Excerpt:

=====

# Soccer Fans - Euro 2008



## Pericic (Apr 19, 2008)

Cool program I put together for the Euro 2008 Championships. You can download the file Euro 2008.xls here:

http://rp-excel.com/

Let me know if you like it....

God Bless


----------



## Pericic (Apr 20, 2008)

Has anyone tried it....feedback would be appreciated
Thanks


----------



## Norie (Apr 20, 2008)

Downloaded the file - seems interesting but I seem to see a couple of problems.

1 The code is password protected. That's fine but if you wanted any comment/advice on it that's not going to happen.

2 The 2 comboboxes just don't seem to work correctly. The left one has only Austrian Time and some blank entries. The right one again has blank entries.

And it's also impossible to see the properties of them, probably due to the protection.

3 It's not actually clear what the workbpook is meant to do.

=====

Material supplied:
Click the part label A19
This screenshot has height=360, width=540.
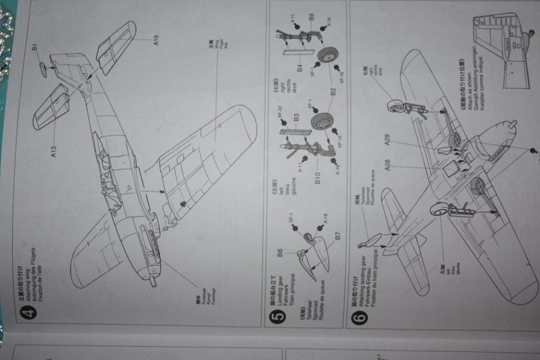[x=156, y=41]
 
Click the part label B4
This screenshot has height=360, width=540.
[x=299, y=67]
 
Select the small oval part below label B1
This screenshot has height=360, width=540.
[x=42, y=69]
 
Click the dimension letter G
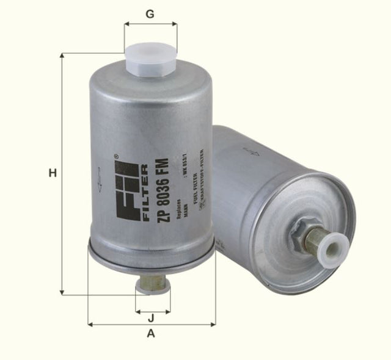[x=150, y=13]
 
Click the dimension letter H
[x=53, y=173]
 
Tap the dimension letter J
[x=151, y=317]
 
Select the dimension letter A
[x=151, y=334]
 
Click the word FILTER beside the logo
[x=145, y=191]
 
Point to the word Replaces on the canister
[x=178, y=208]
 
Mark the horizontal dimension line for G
[x=150, y=25]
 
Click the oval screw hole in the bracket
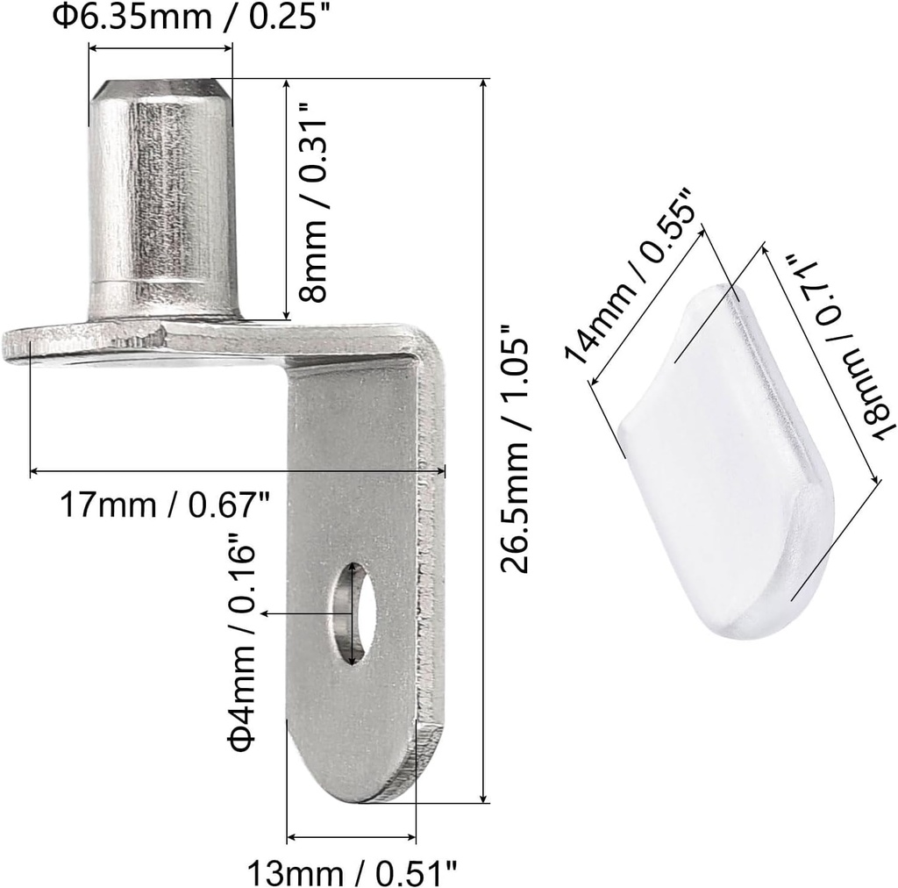tap(353, 613)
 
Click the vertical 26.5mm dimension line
tap(484, 439)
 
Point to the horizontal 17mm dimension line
tap(237, 472)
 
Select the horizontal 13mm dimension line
tap(352, 836)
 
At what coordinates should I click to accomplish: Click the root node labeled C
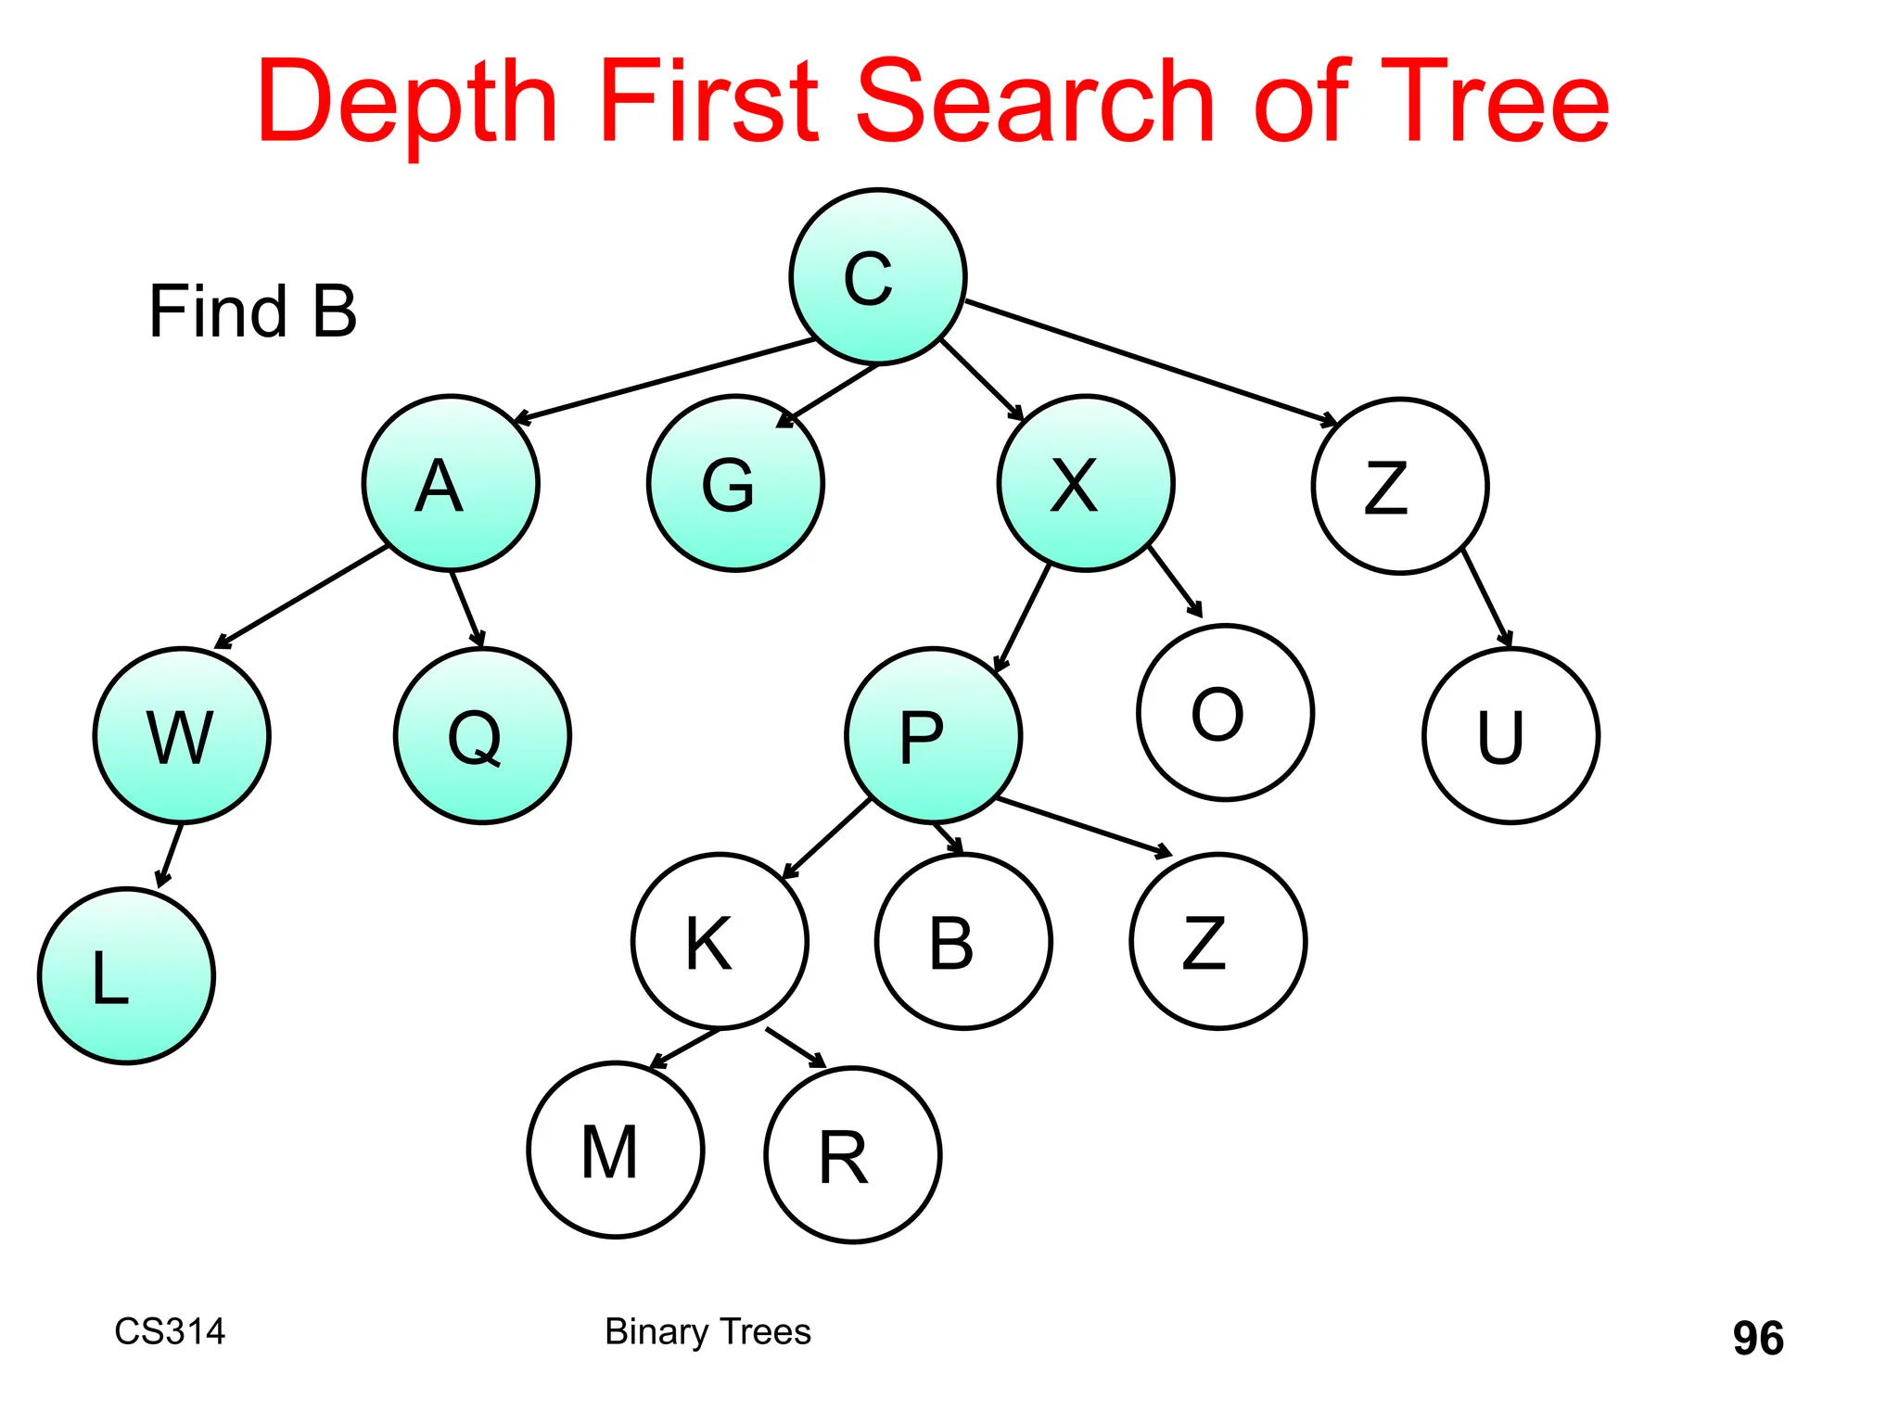pos(877,277)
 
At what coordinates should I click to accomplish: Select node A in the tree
pos(451,483)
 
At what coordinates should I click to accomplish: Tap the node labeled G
pos(735,483)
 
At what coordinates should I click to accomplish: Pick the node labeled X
pos(1086,483)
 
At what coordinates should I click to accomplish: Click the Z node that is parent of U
pos(1400,487)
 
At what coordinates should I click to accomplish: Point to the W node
pos(182,735)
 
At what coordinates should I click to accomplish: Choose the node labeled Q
pos(482,735)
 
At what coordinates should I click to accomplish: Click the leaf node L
pos(126,975)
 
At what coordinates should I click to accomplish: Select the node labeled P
pos(933,735)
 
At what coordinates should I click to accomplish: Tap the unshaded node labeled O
pos(1225,712)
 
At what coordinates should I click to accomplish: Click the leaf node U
pos(1510,735)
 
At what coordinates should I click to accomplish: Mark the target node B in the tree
pos(963,941)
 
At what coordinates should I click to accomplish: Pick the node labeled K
pos(720,941)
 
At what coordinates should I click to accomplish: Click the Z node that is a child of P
pos(1217,941)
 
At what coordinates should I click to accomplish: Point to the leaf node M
pos(616,1150)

=====

Exercises:
1 – Answer these questions about the Euro 2008 thread:
(a) What is the name of the file Pericic offers for download?
(b) Which part of the file does Norie say is password protected?
(c) Besides blank entries, what does the left combobox contain, according to Norie?
2 – Reproduce the Euro 2008 thread word for word from "## Norie (Apr" up to and including "has blank entries.".
Answer using only the Euro 2008 thread, not the data.

The results:
1 –
(a) Euro 2008.xls
(b) The code
(c) Austrian Time

2 –
## Norie (Apr 20, 2008)

Downloaded the file - seems interesting but I seem to see a couple of problems.

1 The code is password protected. That's fine but if you wanted any comment/advice on it that's not going to happen.

2 The 2 comboboxes just don't seem to work correctly. The left one has only Austrian Time and some blank entries. The right one again has blank entries.